How to loop through a generator

Question:

How can one loop through a generator? I thought about this way:

gen = function_that_returns_a_generator(param1, param2)
if gen: # in case the generator is null
    while True:
        try:
            print gen.next()
        except StopIteration:
            break

Is there a more pythonic way?

Asked By: iTayb

||

Answers:

for item in function_that_returns_a_generator(param1, param2):
    print item

You don’t need to worry about the test to see if there is anything being returned by your function as if there’s nothing returned you won’t enter the loop.

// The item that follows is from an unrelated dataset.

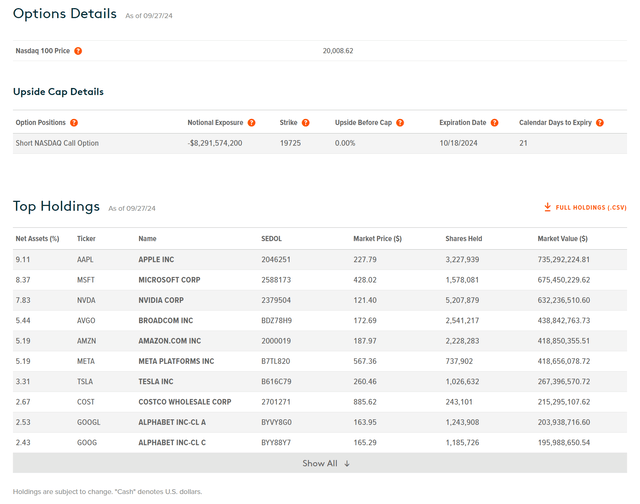Sort by Net Assets (%) column header

[38, 239]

Answered By: Christian Witts

Simply

for x in gen:
    # whatever

will do the trick. Note that if gen always returns True.

Answered By: Sven Marnach

Just treat it like any other iterable:

for val in function_that_returns_a_generator(p1, p2):
    print val

Note that if gen: will always be True, so it’s a false test

Answered By: Jon Clements

If you want to manually move through the generator (i.e., to work with each loop manually) then you could do something like this:

    from pdb import set_trace

    for x in gen:
        set_trace()
        #do whatever you want with x at the command prompt
        #use pdb commands to step through each loop of the generator e.g., >>c #continue   
Answered By: rysqui

In case you don’t need the output of the generator because you care only about its side effects, you can use the following one-liner:

for _ in gen: pass

Follow up

Following the comment by aiven I made some performance tests, and while it seems that list(gen) is slightly faster than for _ in gen: pass, it comes out that tuple(gen) is even faster. However, as Erik Aronesty correctly points out, tuple(gen) and list(gen) store the results, so my final advice is to use

tuple(gen)

but only if the generator is not going to loop billions of times soaking up too much memory.

Answered By: mmj

You can simply loop through it:

>>> gen = (i for i in range(1, 4))
>>> for i in gen: print i
1
2
3

But be aware, that you can only loop one time. Next time generator will be empty:

>>> for i in gen: print i
>>> 
Answered By: Wojciech KaƂuski

The other answers are good for complicated scenarios. If you simply want to stream the items into a list:

x = list(generator)

For simple preprocessing, use list comprehensions:

x = [tup[0] for tup in generator]

If you just want to execute the generator without saving the results, you can skip variable assignment:

# no var assignment b/c we don't need what print() returns
[print(_) for _ in gen]

Don’t do this if your generator is infinite (say, streaming items from the internet). The list construction is a blocking op that won’t stop until the generator is empty.